[Entries for locating text and elements]
______________________________
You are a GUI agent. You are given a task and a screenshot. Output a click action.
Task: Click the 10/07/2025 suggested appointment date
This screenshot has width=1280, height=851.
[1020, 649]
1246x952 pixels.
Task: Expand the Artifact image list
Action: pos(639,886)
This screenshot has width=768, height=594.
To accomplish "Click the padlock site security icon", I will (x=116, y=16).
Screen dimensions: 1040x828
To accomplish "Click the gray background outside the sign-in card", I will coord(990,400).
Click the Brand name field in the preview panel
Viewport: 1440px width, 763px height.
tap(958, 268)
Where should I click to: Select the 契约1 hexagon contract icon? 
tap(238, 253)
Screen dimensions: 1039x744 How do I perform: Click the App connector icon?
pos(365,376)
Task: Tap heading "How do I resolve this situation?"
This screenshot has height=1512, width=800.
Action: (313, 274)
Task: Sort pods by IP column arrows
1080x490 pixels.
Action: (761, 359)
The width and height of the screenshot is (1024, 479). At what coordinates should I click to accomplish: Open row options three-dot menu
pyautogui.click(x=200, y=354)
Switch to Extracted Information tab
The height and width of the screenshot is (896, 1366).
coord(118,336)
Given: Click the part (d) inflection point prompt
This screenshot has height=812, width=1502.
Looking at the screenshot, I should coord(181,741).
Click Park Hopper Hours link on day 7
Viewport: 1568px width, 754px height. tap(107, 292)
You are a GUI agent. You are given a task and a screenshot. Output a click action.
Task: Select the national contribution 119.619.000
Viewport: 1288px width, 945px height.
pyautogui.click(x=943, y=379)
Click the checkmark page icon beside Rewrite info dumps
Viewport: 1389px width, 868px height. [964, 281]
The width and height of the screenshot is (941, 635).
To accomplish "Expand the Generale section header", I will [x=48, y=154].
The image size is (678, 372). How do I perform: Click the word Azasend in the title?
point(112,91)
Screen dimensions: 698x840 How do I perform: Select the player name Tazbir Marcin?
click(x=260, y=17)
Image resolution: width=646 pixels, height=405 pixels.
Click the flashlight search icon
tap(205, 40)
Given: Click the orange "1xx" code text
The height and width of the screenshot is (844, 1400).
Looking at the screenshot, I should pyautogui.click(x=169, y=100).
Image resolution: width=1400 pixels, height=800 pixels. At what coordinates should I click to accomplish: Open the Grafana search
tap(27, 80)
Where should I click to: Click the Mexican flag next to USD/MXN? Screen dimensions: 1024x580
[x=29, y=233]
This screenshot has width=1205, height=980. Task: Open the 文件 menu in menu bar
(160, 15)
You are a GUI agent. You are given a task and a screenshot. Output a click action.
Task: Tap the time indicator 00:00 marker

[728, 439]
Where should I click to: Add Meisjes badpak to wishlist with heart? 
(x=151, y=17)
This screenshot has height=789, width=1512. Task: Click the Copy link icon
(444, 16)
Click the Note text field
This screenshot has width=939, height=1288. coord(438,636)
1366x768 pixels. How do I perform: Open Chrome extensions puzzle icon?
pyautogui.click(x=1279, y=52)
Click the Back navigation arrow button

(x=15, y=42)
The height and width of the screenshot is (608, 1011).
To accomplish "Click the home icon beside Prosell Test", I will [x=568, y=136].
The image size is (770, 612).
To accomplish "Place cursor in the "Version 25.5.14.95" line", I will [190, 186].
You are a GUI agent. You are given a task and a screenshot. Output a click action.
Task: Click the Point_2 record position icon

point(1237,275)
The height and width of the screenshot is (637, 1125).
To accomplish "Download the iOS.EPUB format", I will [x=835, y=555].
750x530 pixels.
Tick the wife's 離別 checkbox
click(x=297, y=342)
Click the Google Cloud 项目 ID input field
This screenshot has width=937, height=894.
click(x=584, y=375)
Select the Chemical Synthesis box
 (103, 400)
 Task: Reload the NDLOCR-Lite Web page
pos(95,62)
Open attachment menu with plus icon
______________________________
■ Aim
Please reproduce all of the items above line for line, without changing a character.

■ Finished answer
You are a GUI agent. You are given a task and a screenshot. Output a click action.
Task: Click the 10/07/2025 suggested appointment date
This screenshot has width=1280, height=851.
[1020, 649]
1246x952 pixels.
Task: Expand the Artifact image list
Action: pos(639,886)
This screenshot has width=768, height=594.
To accomplish "Click the padlock site security icon", I will (x=116, y=16).
Screen dimensions: 1040x828
To accomplish "Click the gray background outside the sign-in card", I will coord(990,400).
Click the Brand name field in the preview panel
Viewport: 1440px width, 763px height.
tap(958, 268)
Where should I click to: Select the 契约1 hexagon contract icon? 
tap(238, 253)
Screen dimensions: 1039x744 How do I perform: Click the App connector icon?
pos(365,376)
Task: Tap heading "How do I resolve this situation?"
This screenshot has height=1512, width=800.
Action: (313, 274)
Task: Sort pods by IP column arrows
1080x490 pixels.
Action: (761, 359)
The width and height of the screenshot is (1024, 479). At what coordinates should I click to accomplish: Open row options three-dot menu
pyautogui.click(x=200, y=354)
Switch to Extracted Information tab
The height and width of the screenshot is (896, 1366).
coord(118,336)
Given: Click the part (d) inflection point prompt
This screenshot has height=812, width=1502.
Looking at the screenshot, I should coord(181,741).
Click Park Hopper Hours link on day 7
Viewport: 1568px width, 754px height. tap(107, 292)
You are a GUI agent. You are given a task and a screenshot. Output a click action.
Task: Select the national contribution 119.619.000
Viewport: 1288px width, 945px height.
pyautogui.click(x=943, y=379)
Click the checkmark page icon beside Rewrite info dumps
Viewport: 1389px width, 868px height. [964, 281]
The width and height of the screenshot is (941, 635).
To accomplish "Expand the Generale section header", I will [x=48, y=154].
The image size is (678, 372). How do I perform: Click the word Azasend in the title?
point(112,91)
Screen dimensions: 698x840 How do I perform: Select the player name Tazbir Marcin?
click(x=260, y=17)
Image resolution: width=646 pixels, height=405 pixels.
Click the flashlight search icon
tap(205, 40)
Given: Click the orange "1xx" code text
The height and width of the screenshot is (844, 1400).
Looking at the screenshot, I should pyautogui.click(x=169, y=100).
Image resolution: width=1400 pixels, height=800 pixels. At what coordinates should I click to accomplish: Open the Grafana search
tap(27, 80)
Where should I click to: Click the Mexican flag next to USD/MXN? Screen dimensions: 1024x580
[x=29, y=233]
This screenshot has width=1205, height=980. Task: Open the 文件 menu in menu bar
(160, 15)
You are a GUI agent. You are given a task and a screenshot. Output a click action.
Task: Tap the time indicator 00:00 marker

[728, 439]
Where should I click to: Add Meisjes badpak to wishlist with heart? 
(x=151, y=17)
This screenshot has height=789, width=1512. Task: Click the Copy link icon
(444, 16)
Click the Note text field
This screenshot has width=939, height=1288. coord(438,636)
1366x768 pixels. How do I perform: Open Chrome extensions puzzle icon?
pyautogui.click(x=1279, y=52)
Click the Back navigation arrow button

(x=15, y=42)
The height and width of the screenshot is (608, 1011).
To accomplish "Click the home icon beside Prosell Test", I will [x=568, y=136].
The image size is (770, 612).
To accomplish "Place cursor in the "Version 25.5.14.95" line", I will [190, 186].
You are a GUI agent. You are given a task and a screenshot. Output a click action.
Task: Click the Point_2 record position icon

point(1237,275)
The height and width of the screenshot is (637, 1125).
To accomplish "Download the iOS.EPUB format", I will [x=835, y=555].
750x530 pixels.
Tick the wife's 離別 checkbox
click(x=297, y=342)
Click the Google Cloud 项目 ID input field
This screenshot has width=937, height=894.
click(x=584, y=375)
Select the Chemical Synthesis box
 (103, 400)
 Task: Reload the NDLOCR-Lite Web page
pos(95,62)
Open attachment menu with plus icon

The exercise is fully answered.